Já a deficiência, ainda que ela
possa ser nata, qualquer um pode, de repente, se tornar a bola da vez! Basta um
acidente grave, um AVC (Acidente Vascular Cerebral), uma trombose, uma
infecção, ... para ela se instalar e tornar-se parte integrada da nova realidade
do indivíduo.
No entanto, essas pessoas se veem
diante de não caber no mundo em que vivem, simplesmente, porque este não busca
corrigir e superar as obstaculizações criadas para elas. O mundo fica só no
blábláblá, nos discursos vazios e ineficazes. De modo que as discussões em
torno da acessibilidade são sempre muito superficiais.
Em relação às doenças raras,
muitas podem ser enquadradas no rol de uma loteria genética ou bioquímica. Uma
ironia do destino que não há muito o que fazer e não depende de escolha.
Acontece que, enquanto a raça
humana caminha se deixando negar a realidade e idealizar um universo paralelo,
para se sentir mais feliz e confortável, o mundo continua girando na sua
órbita. As mazelas, os problemas, os desafios, permanecem seguindo o seu fluxo
e adquirindo contornos e cores cada vez mais intensos. Razão pela qual é
preciso despertar para a diversidade e a pluralidade humana a fim de
garantir-lhe os mesmos direitos de sobrevivência.
Depois de abdicar do alerta de
que “Prevenir é melhor do que remediar”, não resta aos seres humanos outra
opção a não ser reajustar o cotidiano dentro de novos parâmetros impostos pela
emergência ambiental. Hora de arregaçar as mangas e começar a construir um
modelo de estrutura social capaz de mitigar os efeitos dos eventos extremos do
clima. Caso contrário, haverá uma impossibilidade real em equacionar as perdas
e as reconstruções, dada a reincidência dos episódios dentro de curtos espaços
de tempo.
E é aí, então, que entra o olhar
atento e responsável em relação aos idosos, obesos, deficientes, portadores de
doenças raras. Tradicionalmente, o seu cotidiano já é marcado por limitações
naturais e por necessidades especiais; mas, diante de situações extremas, eles
tendem a demandar ainda mais cuidados e ações específicas para garantir a sua
sobrevivência.
Eles representam um contingente
humano com evidentes dificuldades de acesso a recursos vitais e a limitações
para o deslocamento geográfico. O que significa que é fundamental constituir um
plano de assistência emergencial, em casos de eventos extremos do clima, para
atendê-los. É inadmissível que eles fiquem à mercê da própria sorte, diante das
adversidades ambientais que recrudescem a olhos vistos. Não é possível
relativizar a dignidade humana e a cidadania dessas pessoas.
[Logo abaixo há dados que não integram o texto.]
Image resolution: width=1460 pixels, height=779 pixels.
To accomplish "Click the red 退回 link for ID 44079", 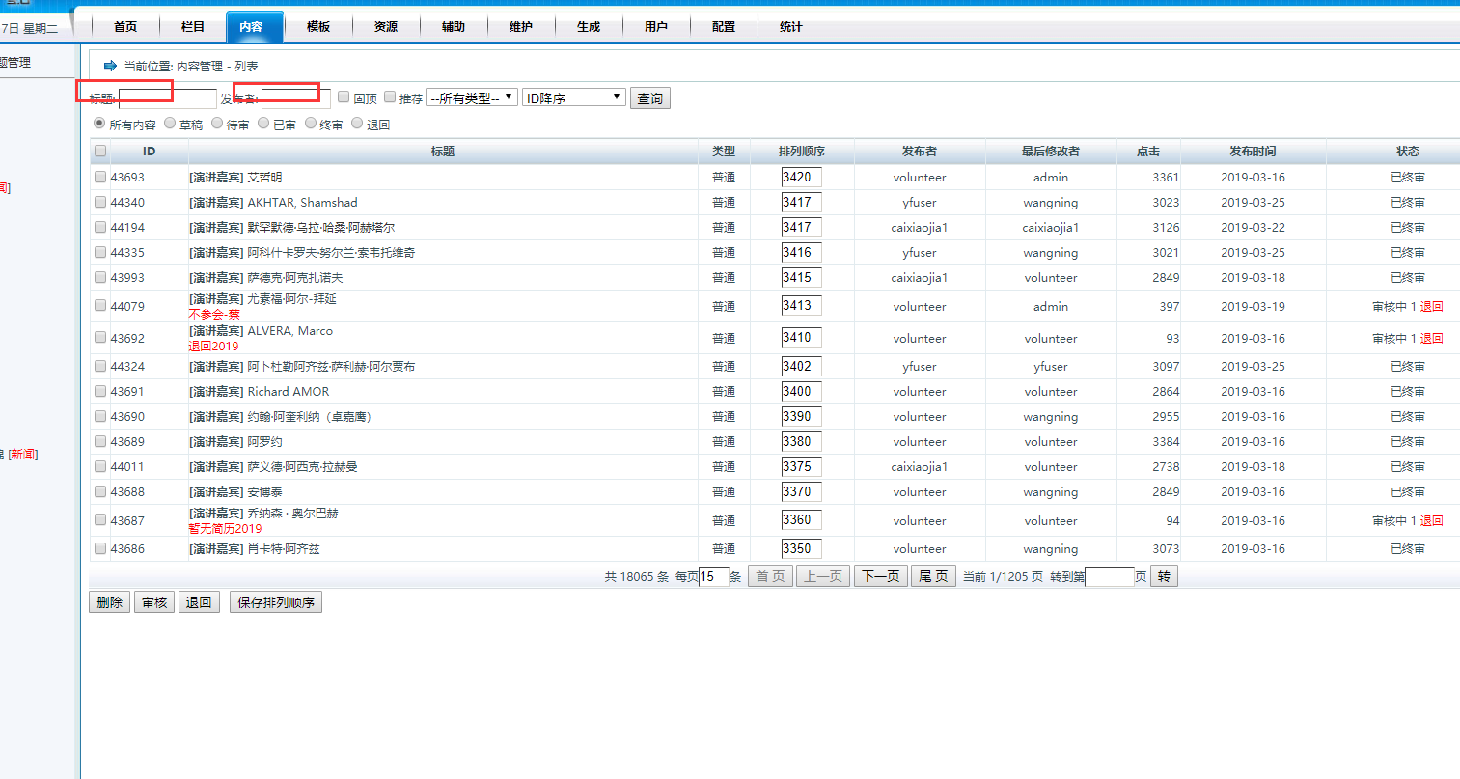I will [1431, 307].
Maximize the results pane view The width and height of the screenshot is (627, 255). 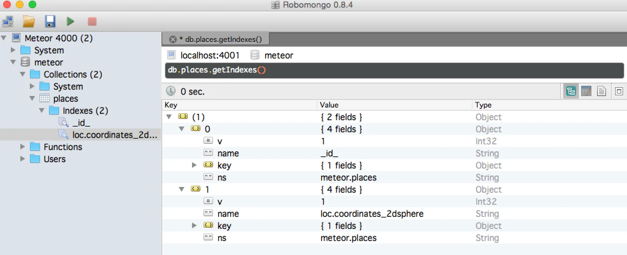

É fácil dizer que isso ou aquilo
é direito de todos; mas, é na prática das circunstâncias, que se percebe
claramente como esse “todos” é bastante seletivo. Porque ao invés de olhar para
os seres humanos como tal, cria-se rótulos e estereótipos a fim de afunilar e
limitar o acesso das pessoas a esse ou aquele lugar social. O que de certa
forma é um modo de construir mais uma camada para as desigualdades e para as
desumanidades.
Perspectiva tosca e insensível sobre si mesmo? Certamente. Afinal, abandonar gente igual a nós não significa garantir a nossa própria sobrevivência. Estamos todos no mesmo barco, afrontados pelos mesmos desafios, os mesmos tsunamis apocalípticos. De modo que olhar para o lado e estender a mão pode sim, atenuar nossas misérias, nossos infortúnios, nossas tristezas, nossos medos, ..., nossa gigantesca pequenez humana.